Sunday, January 29, 2012

The Sun

I recently gained access to a Coronado Personal Solar Telescope (PST). The PST is specially designed for solar viewing. It has a built-in filter for viewing Hydrogen Alpha (H-Alpha), which is one of the wavelengths of light emitted by hydrogen atoms that are being "stimulated" by ultraviolet radiation. It is one of the most common colors visible from stars since their outer layers are primarily composed of hydrogen atoms. H-Alpha is in the red part of the visible spectrum.

This morning I attached the PST to my Vixen Super Polaris mount and pointed it at the Sun. What I saw blew my mind! The detail was amazing! I could see prominences, the granular surface of the sun, and a sun spot with amazing clarity.

After trying various eyepieces I decided to see if I could take some pictures. Unfortunately, my Canon EOS Rebel XS won't come to focus in the PST's eyepiece tube. I was able to take some afocal shots, though, using the EOS Rebel and my Canon PowerShot A540.

Here are a few processed images, which certainly do NOT do justice to the naked-eye views.

This is a stacked image composed of 23 separate exposures taken with the Canon EOS Rebel XS. There was a lot of atmospheric turbulence, which may explain why the lower-right side of the Sun's disc appears slightly out of place. Note the prominences visible to the lower-left. The dark streaks across the face are probably prominences, as well. Some of the bright patches are plages.

I used a longer exposure time for the frames that were used to compose this image. Some of the features on the face are overexposed, but the relatively dim prominences along the limb are visible. In the future I will attempt to apply some High Dynamic Range techniques to even out the exposure.

This image was composed from several hundred frames from an AVI recorded with my Canon PowerShot A540.

Monday, January 2, 2012

Messier 41

Messier 41 is an open cluster in Canis Major (the Greater Dog). It can supposedly be seen with the naked eye in dark skies, but I have not been able to see it from here. This image was made under a fairly bright, moonlit sky.

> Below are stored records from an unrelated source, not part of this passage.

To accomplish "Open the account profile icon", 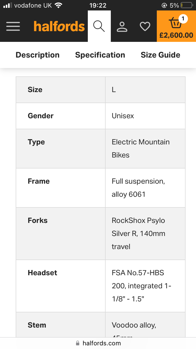I will [122, 26].
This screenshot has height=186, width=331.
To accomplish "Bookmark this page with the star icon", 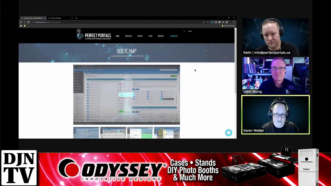I will click(x=208, y=22).
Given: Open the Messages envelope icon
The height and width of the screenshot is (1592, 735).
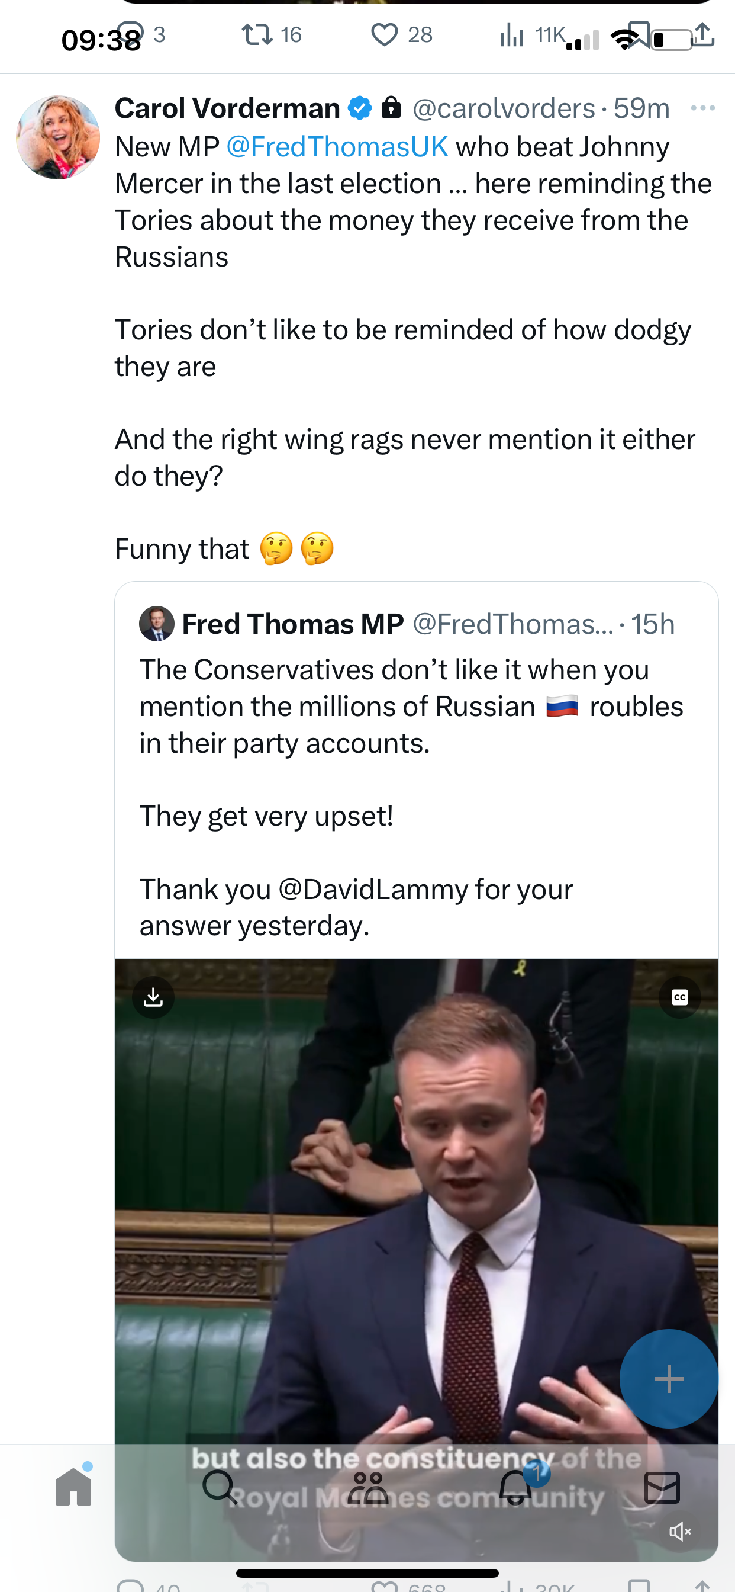Looking at the screenshot, I should click(662, 1487).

Messier 41; Epsilon-200 on NJP; 25x60

New Year's Moon

Moon, January 1, 2012; Epsilon-200 on NJP; 30x1/250
This image is best viewed by opening it in a separate tab or window.

Sunday, January 1, 2012

Huntsville Panorama 2

I learned a few lessons from my previous attempt to create a nighttime panorama of the town, so I set about trying it again at the first opportunity.

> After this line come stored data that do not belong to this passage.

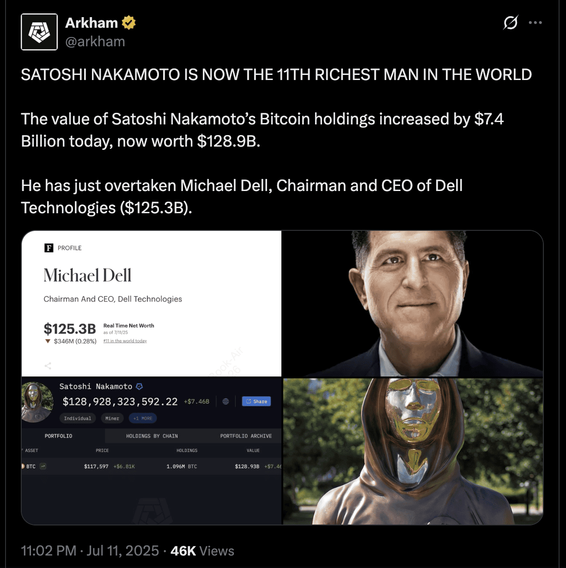Click the Arkham profile logo avatar
Viewport: 566px width, 568px height.
coord(39,31)
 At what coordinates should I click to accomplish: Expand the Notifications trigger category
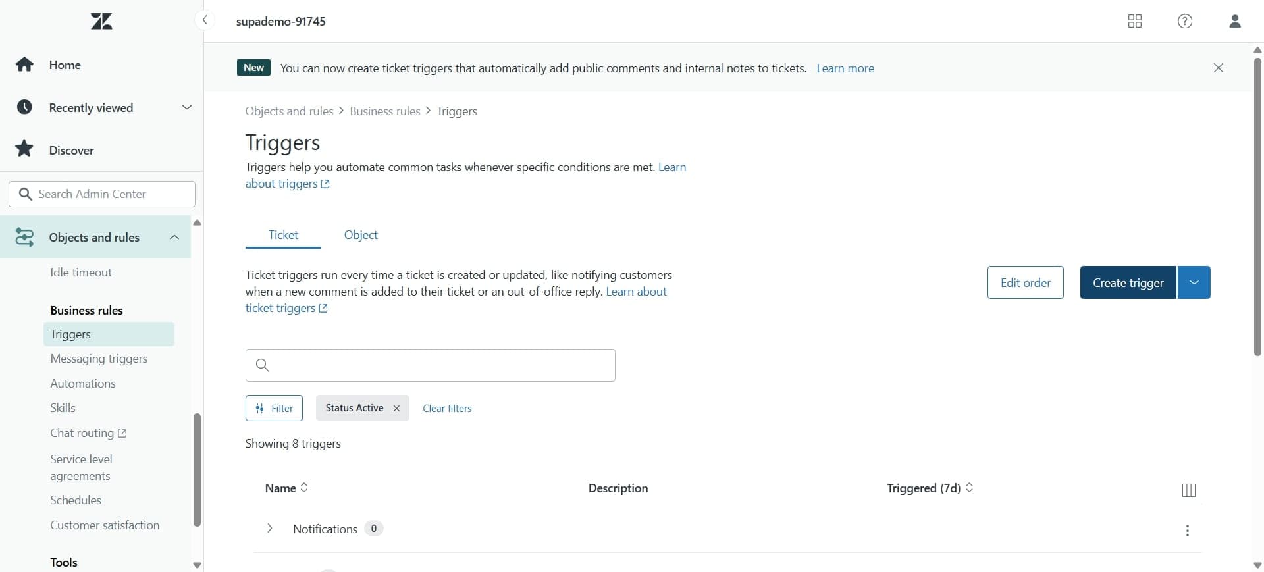point(270,529)
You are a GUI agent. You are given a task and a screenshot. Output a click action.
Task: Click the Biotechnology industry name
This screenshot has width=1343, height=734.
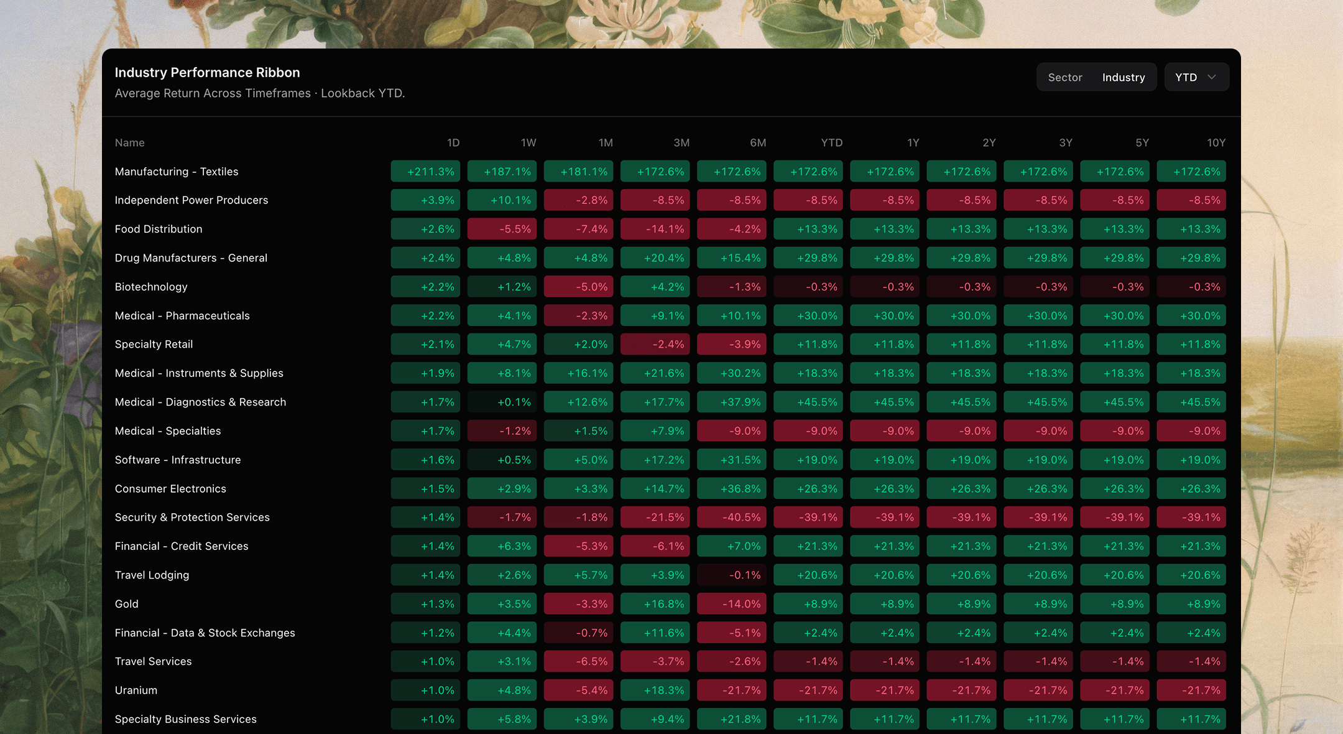click(x=151, y=287)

Right-click on the image and open it in a new tab or window for best viewing.
The main differences between this and the previous version are:
  • I made sure that the camera was level before taking pictures, so it was not necessary to cut out a great deal of the original images in order to level the view.
  • I picked a better location on the parking garage roof that granted a wider view of the town.
  • Each image is a stack of two separate exposures (1/2 second and 5 seconds). This helps bring out the contrast on brighter objects.
Also, I found that the reason that Hugin failed on the last step on the previous attempt was because I had not installed Enblend.